● **문제 제시**
아래 기록 전체를 한 줄씩 '번호' 열과 '내용' 열로 이루어진 마크다운 표로 정리하되, 빈 줄은 제외하시오. 그림은 답에 포함하지 마시오.

● **주어진 자료**
►

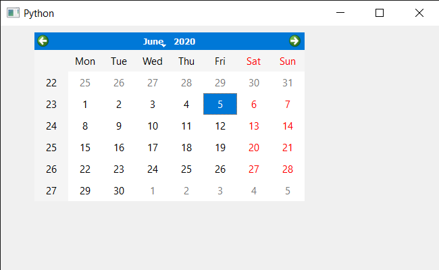Maximize the Python window
This screenshot has width=439, height=270.
coord(380,13)
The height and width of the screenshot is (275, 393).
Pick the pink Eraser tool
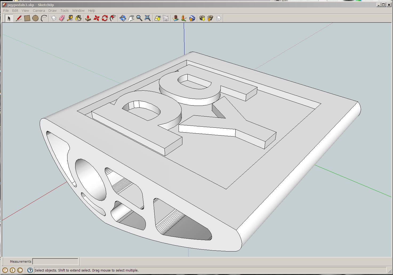click(62, 18)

◄

● **출력 결과**
| 번호 | 내용 |
|---|---|
| 1 | Maximize the Python window |
| 2 | This screenshot has width=439, height=270. |
| 3 | coord(380,13) |
| 4 | The height and width of the screenshot is (275, 393). |
| 5 | Pick the pink Eraser tool |
| 6 | click(62, 18) |